Четвертым на подводе, кроме ездового Голдобина, Мазунина и Никифорука, был кривоногий чернявый капитан из политотдела армии — этот напросился сам. В ответ на его просьбу Мазунин сказал осторожно, что будь он сам при таких должностях, то раскатывал бы не меньше, чем на дивизионном «виллисе». Капитан расхохотался: «А я, старшина, лошадь любому „виллису“ предпочту! Всю действительную в кавалерии отмахал. „Виллис“! Скажешь тоже».

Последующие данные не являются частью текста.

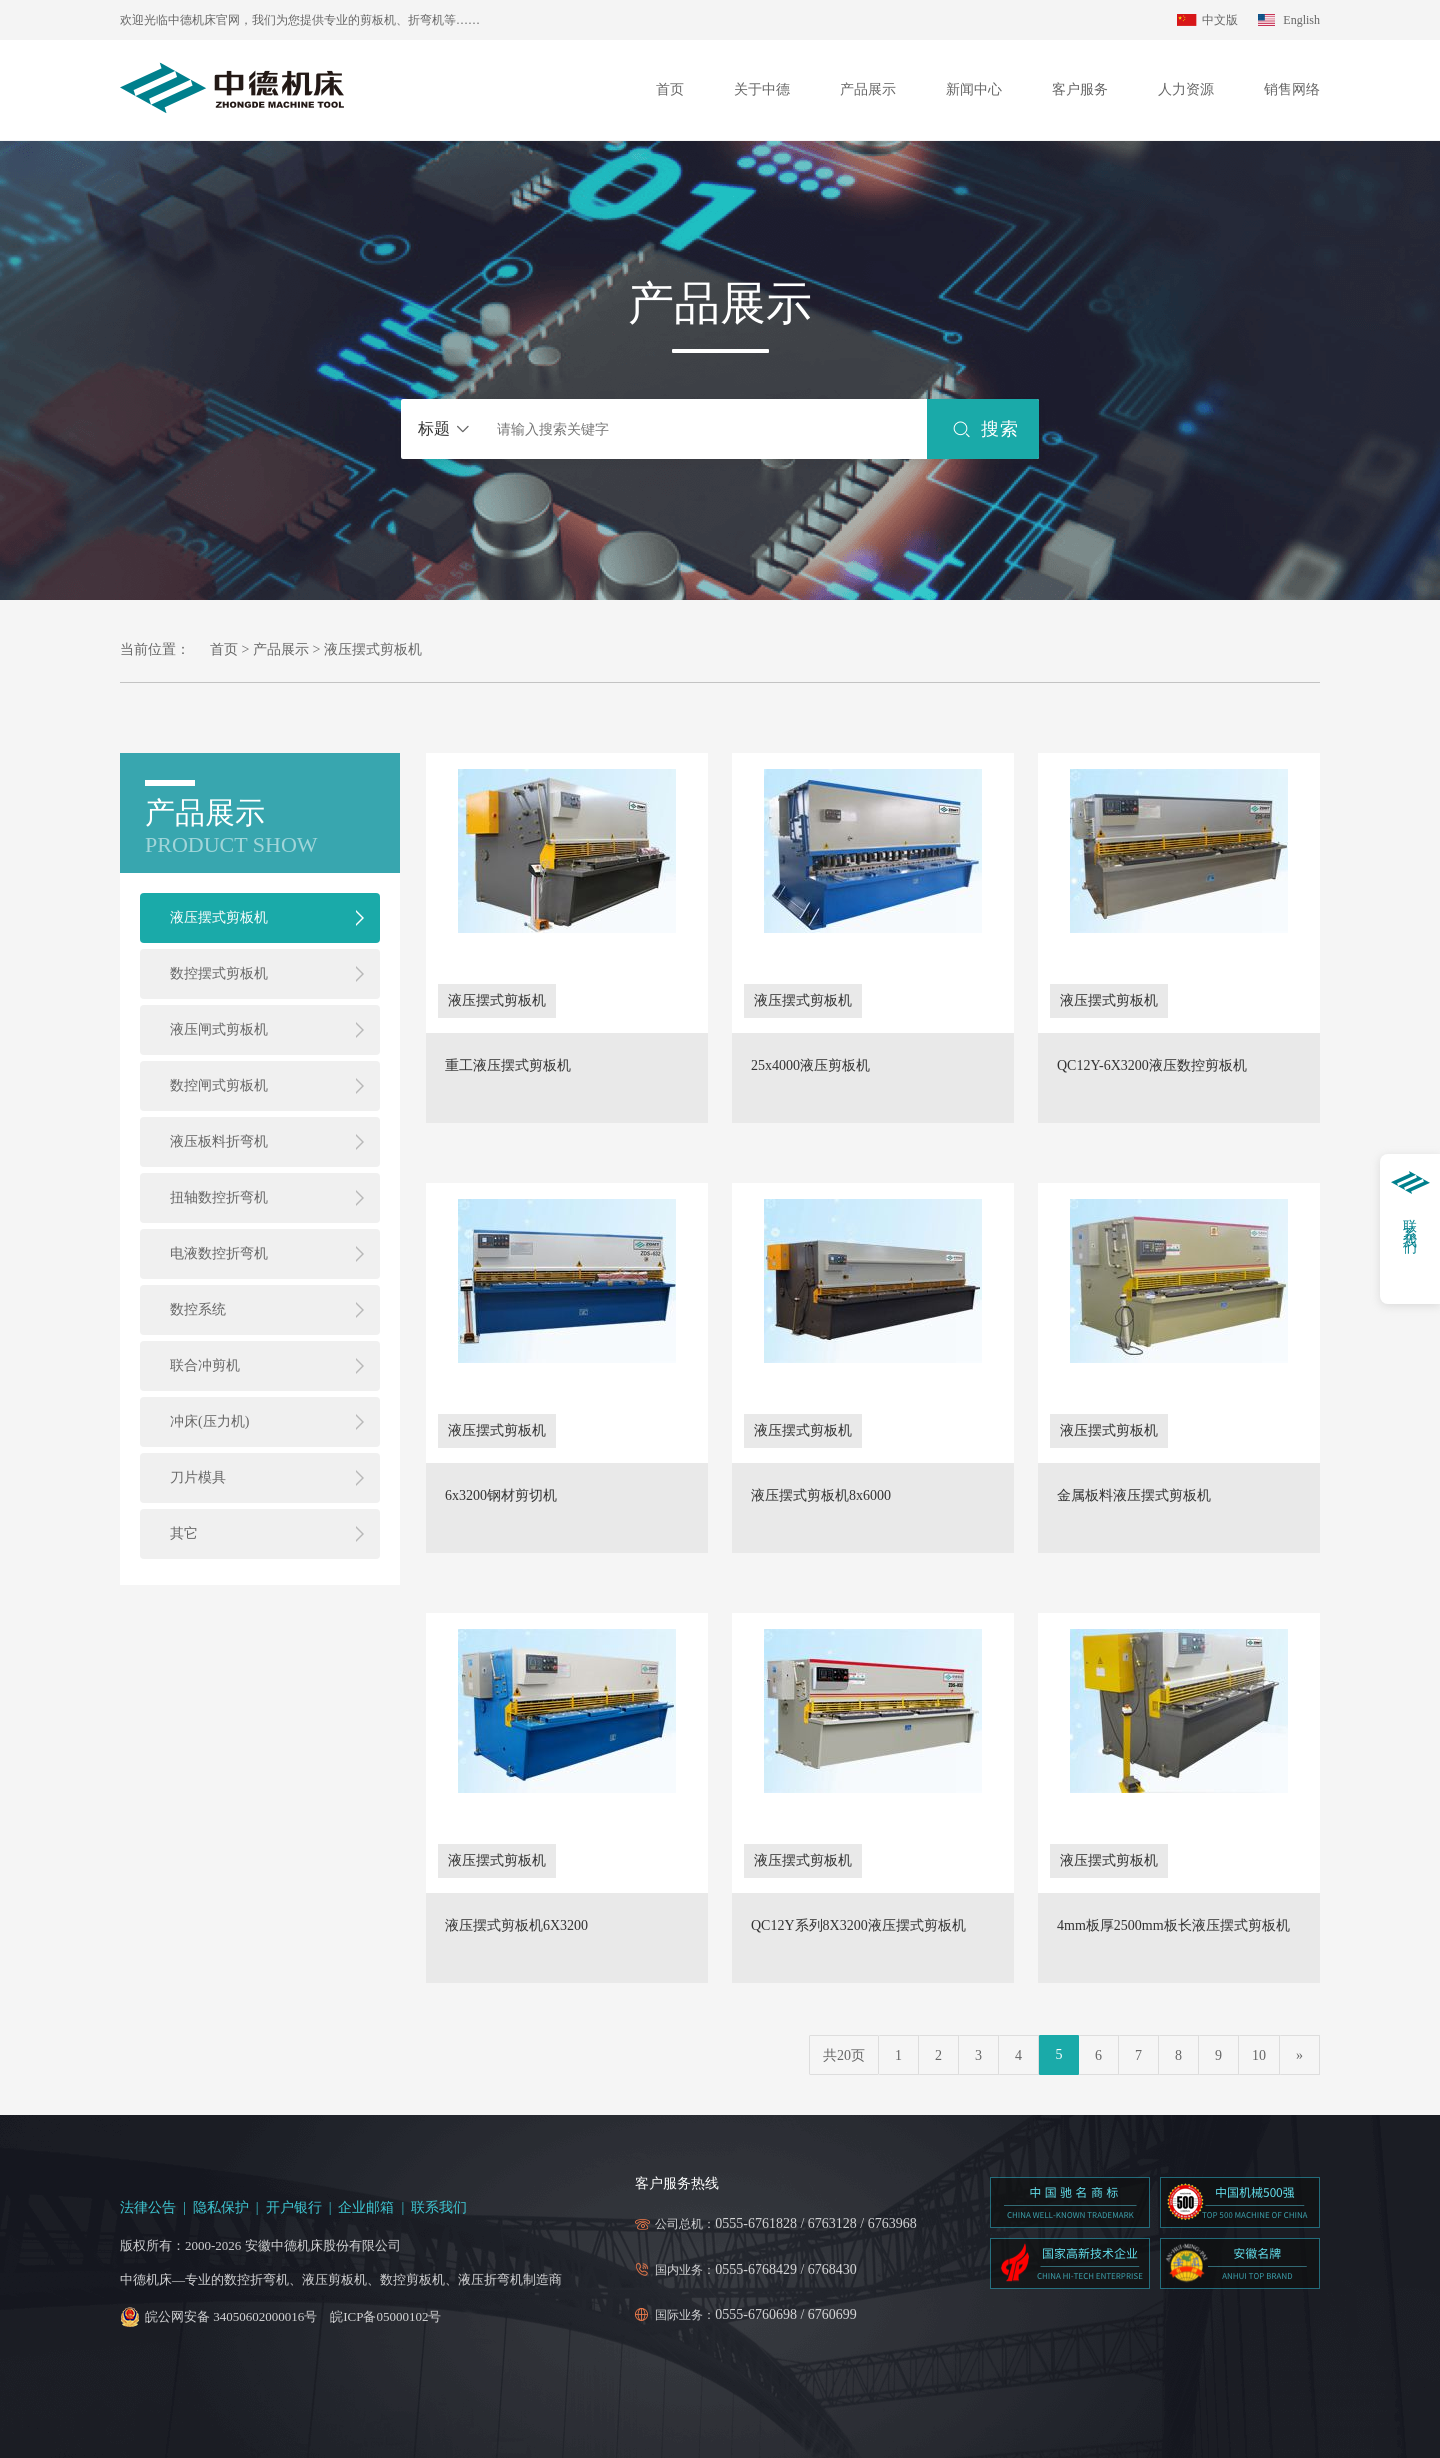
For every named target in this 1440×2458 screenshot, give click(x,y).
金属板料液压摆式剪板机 (1134, 1496)
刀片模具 (198, 1477)
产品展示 (868, 89)
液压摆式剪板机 (219, 917)
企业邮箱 (366, 2207)
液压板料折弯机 (219, 1141)
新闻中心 (974, 89)
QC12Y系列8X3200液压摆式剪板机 (858, 1926)
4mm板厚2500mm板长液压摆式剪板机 (1173, 1926)
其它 (184, 1533)
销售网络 (1292, 89)
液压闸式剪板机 (219, 1029)
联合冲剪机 (205, 1365)
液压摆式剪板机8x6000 (821, 1496)
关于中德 (762, 89)
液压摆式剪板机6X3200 (516, 1926)
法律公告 (148, 2207)
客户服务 (1080, 89)
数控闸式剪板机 (219, 1085)
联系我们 (439, 2207)
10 (1259, 2055)
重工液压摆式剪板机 (508, 1066)
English (1301, 20)
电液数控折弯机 (219, 1253)
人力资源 (1186, 89)
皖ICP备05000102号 (385, 2316)
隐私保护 (221, 2207)
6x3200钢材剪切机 (501, 1496)
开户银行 (294, 2207)
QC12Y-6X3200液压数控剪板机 (1152, 1066)
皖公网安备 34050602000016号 (231, 2316)
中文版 (1220, 20)
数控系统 (198, 1309)
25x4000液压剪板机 (810, 1066)
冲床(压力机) (209, 1421)
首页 (670, 89)
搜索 (1000, 429)
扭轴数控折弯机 (219, 1197)
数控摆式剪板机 (219, 973)
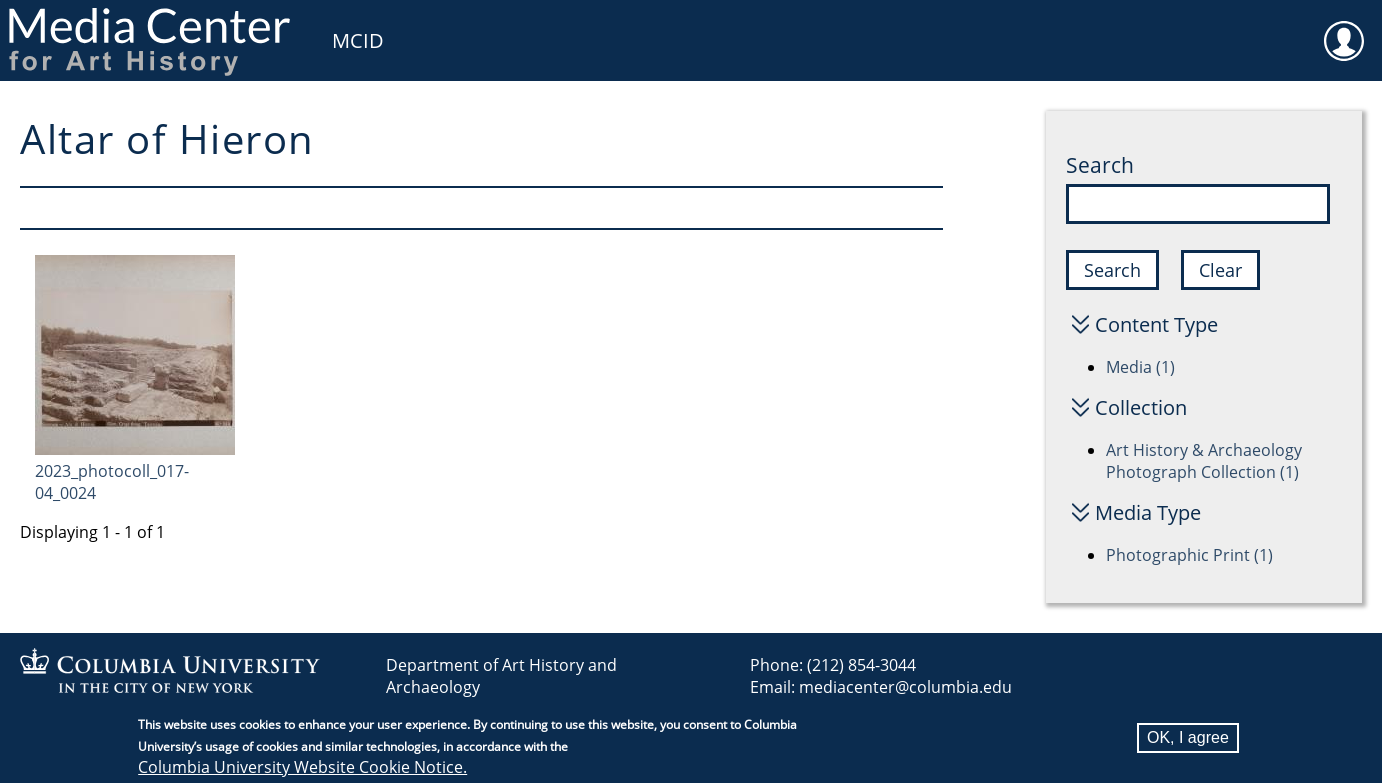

Теперь он лежал на боку в неглубоком кюветике и отрывисто стонал, держась за ногу. Из леса били автоматы короткими очередями — пули визжали, с треском впивались в дошатое дно лежащей на боку фуры. Улучив момент, когда стрельба чуть ослабла, Мазунин просунулся между колесами телеги и, ухватив подмышки, дернул на себя труп Ефима. Снял карабин, сунул его Никифоруку, заглянул в подсумок запасливого ездового и обнаружил шесть обойм. Затем, пристроясь между тушей Серка и передком телеги, начал методично бить из своего карабина по шевелящимся невдалеке кустам. Из-за другого конца подводы стрелял старшина батареи. «Эхма, и оружия-то — всего ничего! — подумал Мазунин. — С двумя карабинами — рази выстоять?» Он подполз к капитану.
— Что с ногой-то?
— У-мм… Вывихнул. Или сломал, — корчился офицер.
— Может, дернуть?
— Ну, дергай.
Мазунин рванул капитанов сапог. Капитан дико закричал, бледнея, — лицо мгновенно усеялось потом. В это время захрипел Никифорук — ноги его, торчавшие перед лицом Мазунина, потянулись вверх, и, подняв голову, тот увидел, как в смертной тоске старшина медленно переворачивался на спину.
— Митька! — выдохнул Мазунин. — Помер ведь ты, Мить…
Теперь, когда стрельба притихла, фашисты решились на атаку. Несколько одетых в маскхалаты человек выскочили из леса и, прижав к бедрам автоматы, кинулись к дороге. Мазунин выстрелил — бегущий посередине рыжий с откинутым капюшоном споткнулся и грохнулся навзничь. Остальные залегли. «Сейчас поползут, — подумал Мазунин. И вдруг испугался. — Да ить это передовой дозор! — стукнуло в голове. — Десант или… прорвались? Вот твою мать-ту!»